The energy corridor of Guyana, Suriname and northern Brazil, will see countries teaming up to share power based on a collective understanding of their needs and their ability to supply.
On this initiative, the minister shared that talks with Suriname and Brazil are ongoing and that the countries are now in the drafting stages of developing a strategy that will work for the three countries.
The operationalisation of this plan will require development of local knowledge and capacity in the area of logistics and other technical support. With Guyana being a critical gateway between South America and the Caribbean, the links created by this corridor will position the country as a critical shipping hub.
“Guyana and Suriname are also looking at joint gas strategies and it will see growth for both frontiers. It must be noted, that in addition to the domestic demand of the two countries, there is also access to huge marketers in northern Brazil and the Guyana shield. As such, Guyana and Suriname have the potential of becoming the food and energy capital of the region,” Minister Bharrat said.

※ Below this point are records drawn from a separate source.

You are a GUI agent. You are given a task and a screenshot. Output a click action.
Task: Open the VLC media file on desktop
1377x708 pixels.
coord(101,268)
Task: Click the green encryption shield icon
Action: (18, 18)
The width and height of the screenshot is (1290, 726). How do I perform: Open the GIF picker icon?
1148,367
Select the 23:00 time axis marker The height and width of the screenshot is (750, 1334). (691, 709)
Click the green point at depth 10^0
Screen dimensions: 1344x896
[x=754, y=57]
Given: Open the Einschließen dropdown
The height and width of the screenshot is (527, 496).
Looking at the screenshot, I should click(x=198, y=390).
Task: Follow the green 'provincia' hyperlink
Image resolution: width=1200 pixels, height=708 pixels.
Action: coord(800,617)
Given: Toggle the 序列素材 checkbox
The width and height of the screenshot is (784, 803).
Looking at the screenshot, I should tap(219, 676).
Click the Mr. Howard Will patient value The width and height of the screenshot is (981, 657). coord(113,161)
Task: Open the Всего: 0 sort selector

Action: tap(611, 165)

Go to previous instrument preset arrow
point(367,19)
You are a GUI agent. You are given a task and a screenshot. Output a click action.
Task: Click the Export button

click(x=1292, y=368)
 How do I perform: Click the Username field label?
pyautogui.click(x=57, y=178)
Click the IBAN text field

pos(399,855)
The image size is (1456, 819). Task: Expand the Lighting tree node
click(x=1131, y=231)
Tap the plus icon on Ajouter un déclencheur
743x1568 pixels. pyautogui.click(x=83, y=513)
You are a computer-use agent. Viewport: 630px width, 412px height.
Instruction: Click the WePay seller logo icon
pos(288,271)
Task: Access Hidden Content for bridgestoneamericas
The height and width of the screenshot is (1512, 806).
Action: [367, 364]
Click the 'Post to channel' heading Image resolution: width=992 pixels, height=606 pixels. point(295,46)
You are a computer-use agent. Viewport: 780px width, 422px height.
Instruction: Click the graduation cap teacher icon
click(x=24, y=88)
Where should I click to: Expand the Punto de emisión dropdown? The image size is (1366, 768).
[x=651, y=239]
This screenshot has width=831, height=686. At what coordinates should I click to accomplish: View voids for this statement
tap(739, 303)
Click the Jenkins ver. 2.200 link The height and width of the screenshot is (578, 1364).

Furthermore, the natural resources minister stated that Guyana and Suriname are looking to establish a common gas strategy, which will also facilitate development in sectors such as infrastructure, industries and manufacturing and natural resources. Hence, both of the CARICOM nations will foster a local content platform that will create and support opportunities in not just the oil and gas sector, but other areas of the countries’ economies.
Recent hydrocarbon discoveries in the Guyana-Suriname basin include significant gas reserves that have renewed interest in the corridor. Guyana intends to pipe gas to shore from the Liza field to substitute its current oil-fired power generation. The Liza field was the first significant oil find offshore Guyana.
The government is also operationalising plans for renewable energy projects to support its intention of creating a cleaner energy mix. The energy corridor would see the countries teaming-up to share power based on a collective understanding of their needs and ability to supply. President Ali had said that the operationalisation of this plan would require development of local knowledge and capacity in the area of logistics.
The project had been under discussion for several years, as the Inter-American Development Bank (IDB) conducted baseline and pre-feasibility studies in 2016 and 2017 on what it calls the ‘Arco Norte Electrical Interconnection.’
The bank had stated that the main benefits of such a project would include lower-cost generation for all countries involved; potentially lowered electricity prices for consumers in Guyana and Suriname; more secure supply and reduced carbon dioxide emissions.